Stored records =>
------------------------------------

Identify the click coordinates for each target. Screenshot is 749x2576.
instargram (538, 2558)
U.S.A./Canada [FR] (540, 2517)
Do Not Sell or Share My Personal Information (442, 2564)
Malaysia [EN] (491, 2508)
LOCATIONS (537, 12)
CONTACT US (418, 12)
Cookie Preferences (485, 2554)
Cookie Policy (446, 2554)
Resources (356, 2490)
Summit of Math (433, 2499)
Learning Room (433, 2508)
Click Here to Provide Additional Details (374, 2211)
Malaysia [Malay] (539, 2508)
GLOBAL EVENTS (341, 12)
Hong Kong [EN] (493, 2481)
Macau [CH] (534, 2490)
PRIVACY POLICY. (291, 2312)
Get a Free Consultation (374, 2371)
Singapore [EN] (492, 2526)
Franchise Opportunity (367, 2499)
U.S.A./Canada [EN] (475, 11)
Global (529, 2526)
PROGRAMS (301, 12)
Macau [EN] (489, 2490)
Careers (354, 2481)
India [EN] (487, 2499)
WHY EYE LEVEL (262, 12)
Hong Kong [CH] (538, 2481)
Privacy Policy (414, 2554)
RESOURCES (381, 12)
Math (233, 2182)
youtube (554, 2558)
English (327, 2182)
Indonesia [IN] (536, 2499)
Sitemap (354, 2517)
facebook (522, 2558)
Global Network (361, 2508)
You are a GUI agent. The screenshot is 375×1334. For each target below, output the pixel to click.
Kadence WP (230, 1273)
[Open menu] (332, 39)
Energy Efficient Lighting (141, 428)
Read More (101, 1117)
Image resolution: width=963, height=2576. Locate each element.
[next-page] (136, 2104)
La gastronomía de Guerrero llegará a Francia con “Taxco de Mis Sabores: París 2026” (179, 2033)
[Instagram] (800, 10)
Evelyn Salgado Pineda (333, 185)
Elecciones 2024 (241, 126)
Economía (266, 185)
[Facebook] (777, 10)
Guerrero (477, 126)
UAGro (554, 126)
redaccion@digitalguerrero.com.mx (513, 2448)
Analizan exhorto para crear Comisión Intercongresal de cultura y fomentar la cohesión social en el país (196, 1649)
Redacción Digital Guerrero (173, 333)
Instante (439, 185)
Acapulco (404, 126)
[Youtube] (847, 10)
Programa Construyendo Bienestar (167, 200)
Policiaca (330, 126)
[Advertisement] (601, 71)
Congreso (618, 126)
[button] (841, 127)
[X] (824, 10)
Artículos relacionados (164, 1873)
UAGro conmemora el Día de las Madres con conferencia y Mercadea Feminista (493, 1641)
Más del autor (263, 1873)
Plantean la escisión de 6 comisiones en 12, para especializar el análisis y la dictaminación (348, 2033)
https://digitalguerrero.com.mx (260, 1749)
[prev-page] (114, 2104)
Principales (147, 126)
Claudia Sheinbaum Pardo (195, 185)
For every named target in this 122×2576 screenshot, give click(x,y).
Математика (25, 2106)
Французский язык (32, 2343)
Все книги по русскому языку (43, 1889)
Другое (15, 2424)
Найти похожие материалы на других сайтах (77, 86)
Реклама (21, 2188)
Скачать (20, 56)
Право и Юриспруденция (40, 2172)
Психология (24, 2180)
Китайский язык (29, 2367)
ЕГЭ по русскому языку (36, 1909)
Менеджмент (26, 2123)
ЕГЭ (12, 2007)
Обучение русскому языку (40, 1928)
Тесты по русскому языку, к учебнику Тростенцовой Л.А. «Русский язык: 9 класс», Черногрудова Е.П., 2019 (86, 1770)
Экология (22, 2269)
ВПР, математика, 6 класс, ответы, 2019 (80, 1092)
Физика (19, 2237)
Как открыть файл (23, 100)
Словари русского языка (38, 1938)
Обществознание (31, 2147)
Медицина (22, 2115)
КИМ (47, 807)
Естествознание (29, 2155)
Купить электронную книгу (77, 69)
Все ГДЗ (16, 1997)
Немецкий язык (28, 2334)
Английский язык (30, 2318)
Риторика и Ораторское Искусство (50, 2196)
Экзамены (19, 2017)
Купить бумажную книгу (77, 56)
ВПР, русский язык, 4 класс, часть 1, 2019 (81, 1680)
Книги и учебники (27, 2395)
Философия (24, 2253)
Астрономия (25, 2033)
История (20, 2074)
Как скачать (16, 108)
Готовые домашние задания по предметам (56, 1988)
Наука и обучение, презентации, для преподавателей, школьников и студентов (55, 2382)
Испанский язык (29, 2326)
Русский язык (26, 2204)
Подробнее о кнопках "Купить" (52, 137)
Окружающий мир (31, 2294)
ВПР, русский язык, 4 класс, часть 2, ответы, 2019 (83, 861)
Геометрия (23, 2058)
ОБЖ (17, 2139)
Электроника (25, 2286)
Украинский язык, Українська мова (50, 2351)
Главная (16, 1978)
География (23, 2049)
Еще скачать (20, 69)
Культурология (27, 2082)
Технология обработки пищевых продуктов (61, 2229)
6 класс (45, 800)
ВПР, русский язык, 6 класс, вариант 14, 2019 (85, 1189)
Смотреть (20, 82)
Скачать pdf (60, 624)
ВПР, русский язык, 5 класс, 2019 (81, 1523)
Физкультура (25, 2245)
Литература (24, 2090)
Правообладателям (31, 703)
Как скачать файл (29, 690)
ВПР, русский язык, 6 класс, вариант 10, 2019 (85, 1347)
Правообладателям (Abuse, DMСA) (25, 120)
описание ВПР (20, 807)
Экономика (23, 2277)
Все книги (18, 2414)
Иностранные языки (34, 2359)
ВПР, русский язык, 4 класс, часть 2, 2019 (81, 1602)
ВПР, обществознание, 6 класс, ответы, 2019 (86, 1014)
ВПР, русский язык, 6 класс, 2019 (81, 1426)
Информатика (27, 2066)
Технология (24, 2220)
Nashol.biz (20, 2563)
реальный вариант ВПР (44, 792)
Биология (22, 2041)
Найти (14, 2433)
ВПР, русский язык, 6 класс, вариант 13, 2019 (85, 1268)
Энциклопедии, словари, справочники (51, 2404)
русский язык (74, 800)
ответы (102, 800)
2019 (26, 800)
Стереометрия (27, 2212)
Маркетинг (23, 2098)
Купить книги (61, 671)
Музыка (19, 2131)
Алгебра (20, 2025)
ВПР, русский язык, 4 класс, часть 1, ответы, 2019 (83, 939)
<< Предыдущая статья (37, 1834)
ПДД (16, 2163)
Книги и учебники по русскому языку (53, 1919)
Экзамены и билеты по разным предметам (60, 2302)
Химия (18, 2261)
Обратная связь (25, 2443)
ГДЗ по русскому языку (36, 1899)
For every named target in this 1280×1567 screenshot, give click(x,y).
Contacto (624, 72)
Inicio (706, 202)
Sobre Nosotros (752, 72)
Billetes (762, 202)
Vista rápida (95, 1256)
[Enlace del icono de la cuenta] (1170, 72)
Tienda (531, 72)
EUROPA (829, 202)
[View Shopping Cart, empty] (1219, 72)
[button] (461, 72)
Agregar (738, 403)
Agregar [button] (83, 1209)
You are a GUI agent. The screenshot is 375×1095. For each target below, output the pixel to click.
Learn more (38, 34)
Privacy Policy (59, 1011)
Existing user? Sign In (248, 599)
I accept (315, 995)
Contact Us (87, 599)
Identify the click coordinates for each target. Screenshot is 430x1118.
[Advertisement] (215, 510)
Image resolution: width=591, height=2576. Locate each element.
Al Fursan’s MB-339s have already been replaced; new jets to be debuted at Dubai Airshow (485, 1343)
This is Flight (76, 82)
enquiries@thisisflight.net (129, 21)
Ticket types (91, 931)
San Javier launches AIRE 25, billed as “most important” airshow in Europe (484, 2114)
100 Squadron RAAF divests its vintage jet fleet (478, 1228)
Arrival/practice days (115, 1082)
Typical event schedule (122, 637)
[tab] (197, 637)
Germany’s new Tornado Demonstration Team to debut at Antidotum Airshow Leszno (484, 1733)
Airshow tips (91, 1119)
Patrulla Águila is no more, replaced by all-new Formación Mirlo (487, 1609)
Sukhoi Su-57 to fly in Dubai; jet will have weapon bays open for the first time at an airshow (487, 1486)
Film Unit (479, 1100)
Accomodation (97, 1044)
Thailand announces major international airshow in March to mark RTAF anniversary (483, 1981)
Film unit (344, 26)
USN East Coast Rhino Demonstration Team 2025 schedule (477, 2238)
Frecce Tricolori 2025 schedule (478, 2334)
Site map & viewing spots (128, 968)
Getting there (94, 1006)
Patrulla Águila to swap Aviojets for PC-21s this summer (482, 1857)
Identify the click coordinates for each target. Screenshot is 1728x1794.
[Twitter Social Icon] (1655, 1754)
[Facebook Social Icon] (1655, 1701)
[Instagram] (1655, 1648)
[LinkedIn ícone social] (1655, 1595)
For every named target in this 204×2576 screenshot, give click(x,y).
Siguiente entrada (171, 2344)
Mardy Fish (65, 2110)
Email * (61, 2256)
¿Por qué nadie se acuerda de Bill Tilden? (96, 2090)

------------------------------------

Goal of the exercise =>
Write the opening line of the data above and every line after it, exactly, stopping once you have written the line with "Redacción Digital Guerrero (173, 333)".

Completed exercise =>
Identify the click coordinates for each target. Screenshot is 749x2576.
instargram (538, 2558)
U.S.A./Canada [FR] (540, 2517)
Do Not Sell or Share My Personal Information (442, 2564)
Malaysia [EN] (491, 2508)
LOCATIONS (537, 12)
CONTACT US (418, 12)
Cookie Preferences (485, 2554)
Cookie Policy (446, 2554)
Resources (356, 2490)
Summit of Math (433, 2499)
Learning Room (433, 2508)
Click Here to Provide Additional Details (374, 2211)
Malaysia [Malay] (539, 2508)
GLOBAL EVENTS (341, 12)
Hong Kong [EN] (493, 2481)
Macau [CH] (534, 2490)
PRIVACY POLICY. (291, 2312)
Get a Free Consultation (374, 2371)
Singapore [EN] (492, 2526)
Franchise Opportunity (367, 2499)
U.S.A./Canada [EN] (475, 11)
Global (529, 2526)
PROGRAMS (301, 12)
Macau [EN] (489, 2490)
Careers (354, 2481)
India [EN] (487, 2499)
WHY EYE LEVEL (262, 12)
Hong Kong [CH] (538, 2481)
Privacy Policy (414, 2554)
RESOURCES (381, 12)
Math (233, 2182)
youtube (554, 2558)
English (327, 2182)
Indonesia [IN] (536, 2499)
Sitemap (354, 2517)
facebook (522, 2558)
Global Network (361, 2508)
You are a GUI agent. The screenshot is 375×1334. For each target below, output the pixel to click.
Kadence WP (230, 1273)
[Open menu] (332, 39)
Energy Efficient Lighting (141, 428)
Read More (101, 1117)
Image resolution: width=963, height=2576. Locate each element.
[next-page] (136, 2104)
La gastronomía de Guerrero llegará a Francia con “Taxco de Mis Sabores: París 2026” (179, 2033)
[Instagram] (800, 10)
Evelyn Salgado Pineda (333, 185)
Elecciones 2024 (241, 126)
Economía (266, 185)
[Facebook] (777, 10)
Guerrero (477, 126)
UAGro (554, 126)
redaccion@digitalguerrero.com.mx (513, 2448)
Analizan exhorto para crear Comisión Intercongresal de cultura y fomentar la cohesión social en el país (196, 1649)
Redacción Digital Guerrero (173, 333)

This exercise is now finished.